The latest Auditor General’s report covering the year 2016 revealed another reason for the explosion of the State’s payroll – “irregularities in payroll records… mainly in respect of consultants on open-ended contracts and staff receiving salaries twice from the Consolidated Revenue Fund.”

According to the report, “a considerable amount of money is lost annually because of systemic inefficiencies or inaction on the part of public officials who are supposed to safeguard public funds.” It should be noted that the Auditor General has repeatedly highlighted this problem over the past years, but the APC Government flagrantly ignored it, like it did many of her other very cogent recommendations.

Moreover, the GTT found a lack of consistency with respect to compensation packages awarded to heads of agencies, commissions and parastatals, with the top and middle-level officials of NASSIT (the highest paid on the Government’s payroll), the moribund Anti-Corruption Commission, and the National Revenue Agency drawing far larger salaries than, say, the top and middle-level officials of the far more effective Audit Service Sierra Leone (ASSL).(Annex II: See salary profile of officials from selected government agencies and commission).

The GTT examined a number of financial transactions which appeared to be marred by corruption and conflict of interest issues relating to the senior officials of the former Government, and which caused significant loss of income for the State. They include:

a. Income Electrix and Aggreko Contracts

In his inaugural address to Parliament on 5 October 2007, former President Koroma pledged as “the utmost priority of my government… the speedy restoration of electricity supply, not only to Freetown and its environs, but to all district headquarters
towns.”

He vowed that by the time he would have completed his presidency Sierra Leone would have attained “energy independence.” In the event, his approach to the electricity situation at the end of his 10-year presidency was the same as that at the start of it: instituting “emergency measures”.

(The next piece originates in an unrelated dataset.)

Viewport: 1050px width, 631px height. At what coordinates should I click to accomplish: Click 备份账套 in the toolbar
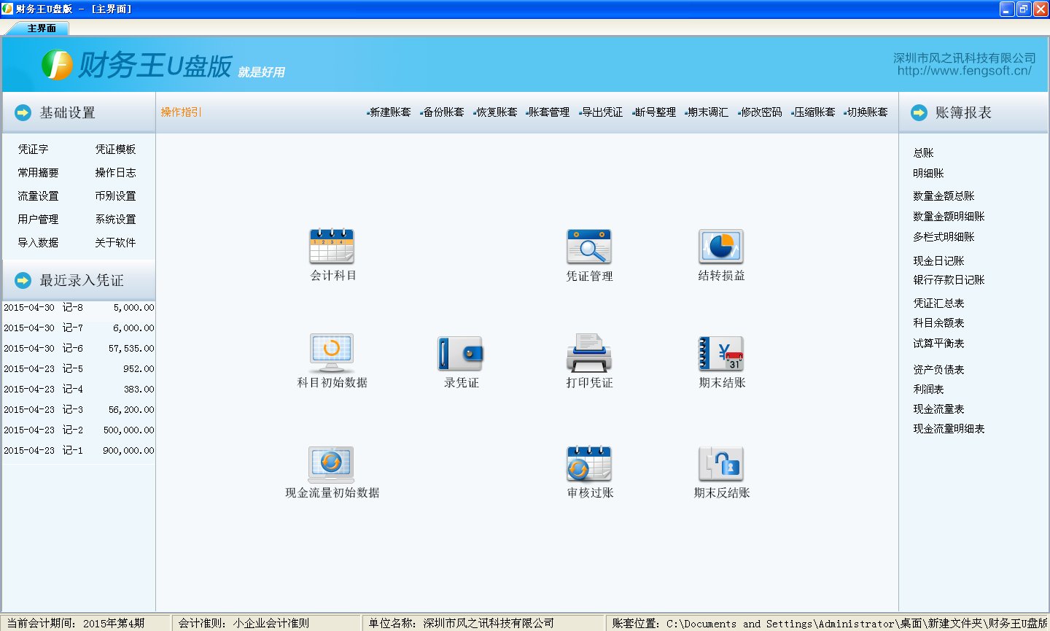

The Presidential Energy Emergency Task Force Mr. Koroma set up shortly after becoming President disappeared at the end of his final presidential term. The APC Government’s effort towards the energy sector, in fact, was marred by the same corrosive corruption and ethno-regional favouritism that characterised its approach towards governance.

Soon after the inauguration, the World Bank supported the Government’s energy policy with a grant of US $7 million for a 15-megawatt thermal power station, which, because it was properly managed, helped improve, at least temporarily, electricity supply in Freetown.

In contrast to the World Bank’s project, which was administered using competitive bidding, the US $25 million the President set aside from the Consolidated Funds to procure 25MW capacity plant was grossly mismanaged and pilfered. The Minister of Energy and Power, Afsatu Kabba, used it to award a contract to a little known Nigerian company based at Port Harcourt  – Income Electrix Limited, on 23 November 2007, in a bidding process that was as opaque as it was corrupt.

There was no competitive bidding, and Minister Afsatu Kabba (Photo) seemed to have singlehandedly handpicked the company for the
contract, violating the government’s procurement rules.

The technical committee of Koroma’s own Presidential Energy Emergency Task Force, led by Mr. Tani Pratt and Professor Jonas A. S. Redwood-Sawyerr, wrote a letter protesting her action and expressing concerns about the award of the contract with respect to non-adherence to professional advice on financial and technical matters.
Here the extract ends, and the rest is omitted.